Examples in which using only the EM algorithm for the GMM itself is insufficient, but a visual modelling approach is appropriate can be found in [Ultsch 2015].
Interactive adaption of a GMM, with shiny:
data = c(rnorm(3000,2,1),rnorm(3000,7,3),rnorm(3000,-2,0.5))
gmm = AdaptGauss::AdaptGauss(data, Means = c(-2, 2, 7), SDs = c(0.5, 1, 4),
- Selection of Gaussian component
- Visualization of Model probability density function (pdf), pdf of each component of the GMM, and the data density estimation
- Settings to execute an Expectation-Maximization algorithm
- Adjust the parameters of the current Gaussian component (with sliders or direct numeric input)
- Control the weights of the components (normalize all equally or only the others (excluding the current one) with respect to the weight of the current component)
- Control for visualization (show the Bayesian Boundaries or the components pdf)
- Control of the current setting: Restoring last best overall value (based on the 'Root Mean Squared Error'
- Control of the current setting: Create a plot or execute a chi square analysis for evaluation of the setting
The GMM can than be checked for statistical significance, for example using a version of the Chi-Square-test.
AdaptGauss::Chi2testMixtures(data, gmm$Means,gmm$SDs,gmm$Weights,PlotIt=T)
AdaptGauss::QQplotGMM(data,gmm$Means,gmm$SDs,gmm$Weights)
Install automatically with all dependencies via
install.packages("AdaptGauss",dependencies = T)
Please note, that dependecies have to be installed manually.
remotes::install_github("Mthrun/AdaptGauss")
Please note, that dependecies have to be installed manually.
Tools -> Install Packages -> Repository (CRAN) -> AdaptGauss
- For further examples see Vignette
- Package Documentation
- View package on CRAN
[Ultsch 2005] Ultsch, A.: Pareto density estimation: A density estimation for knowledge discovery, in Baier, D.; Werrnecke, K. D., (Eds), Innovations in classification, data science, and information systems, Proc Gfkl 2003, pp 91-100, Springer, Berlin, 2005.
[Bishop 2006] Bishop, Christopher M. Pattern recognition and machine learning. springer, 2006, p 435 ff
[Duda 2001] Duda, R.O., P.E. Hart, and D.G. Stork, Pattern classification. 2nd.

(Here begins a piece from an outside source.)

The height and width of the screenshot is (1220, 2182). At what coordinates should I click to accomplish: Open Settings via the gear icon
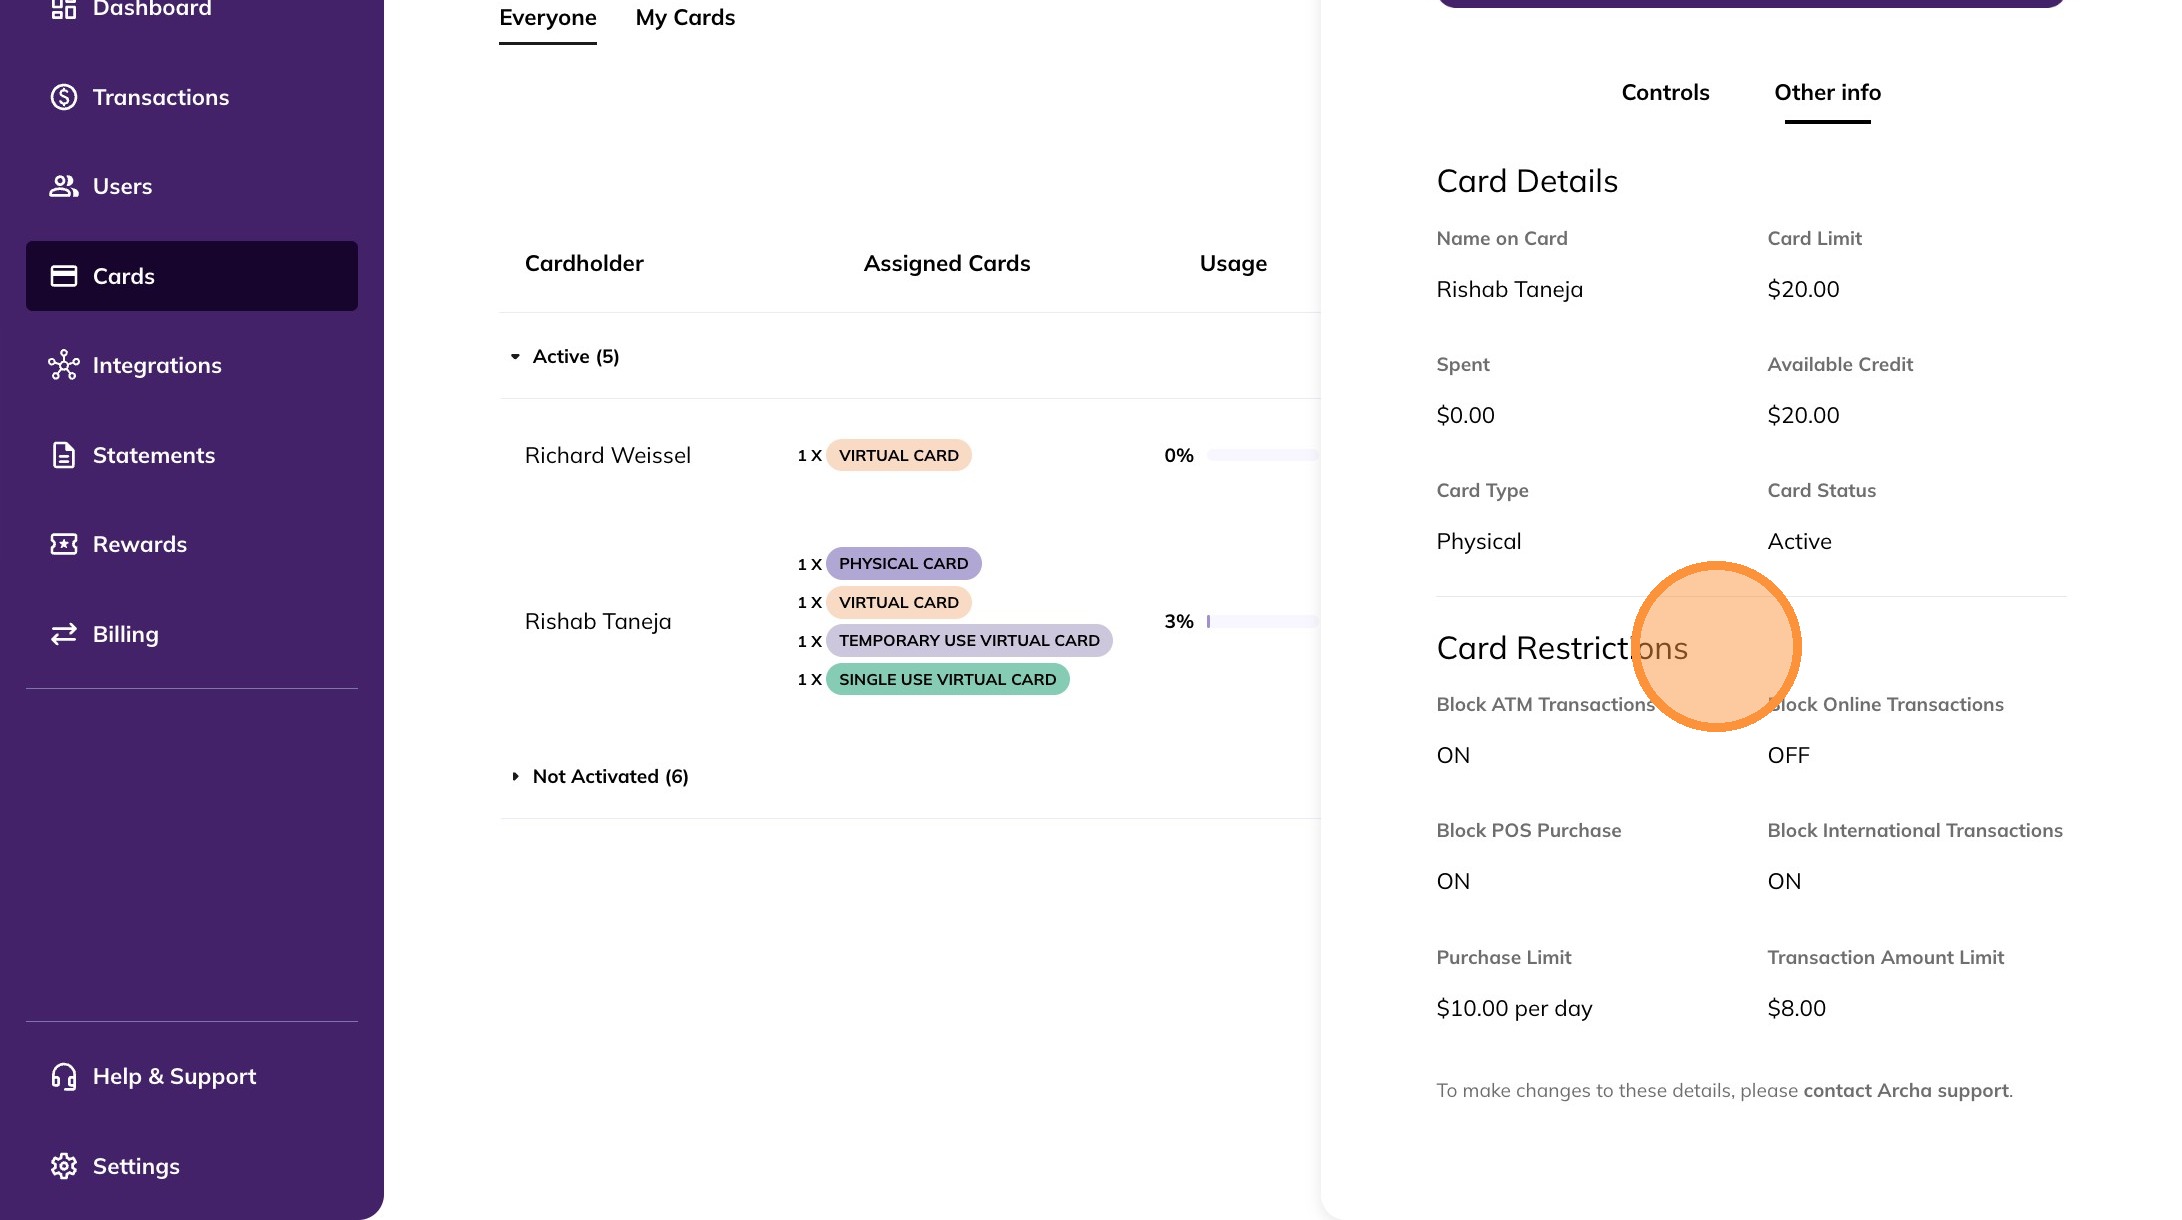tap(64, 1166)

Edition. New York, 2001, p 512 ff
[Ultsch 2015] Ultsch, A., Thrun, M. C., Hansen-Goos, O., & Lotsch, J. : Identification of Molecular Fingerprints in Human Heat Pain Thresholds by Use of an Interactive Mixture Model R Toolbox (AdaptGauss), International journal of molecular sciences, Vol. 16(10), pp. 25897-25911, 2015.
Please use the following citation:
Thrun, M. C., & Ultsch, A. : Models of Income Distributions for Knowledge Discovery, Proc. European Conference on Data Analysis (ECDA), DOI: 10.13140/RG.2.1.4463.0244, pp. 136-137, Colchester, 2015.
Ultsch, A., Thrun, M. C., Hansen-Goos, O., & Lotsch, J. : Identification of Molecular Fingerprints in Human Heat Pain Thresholds by Use of an Interactive Mixture Model R Toolbox (AdaptGauss), International journal of molecular sciences, Vol. 16(10), pp. 25897-25911, 2015.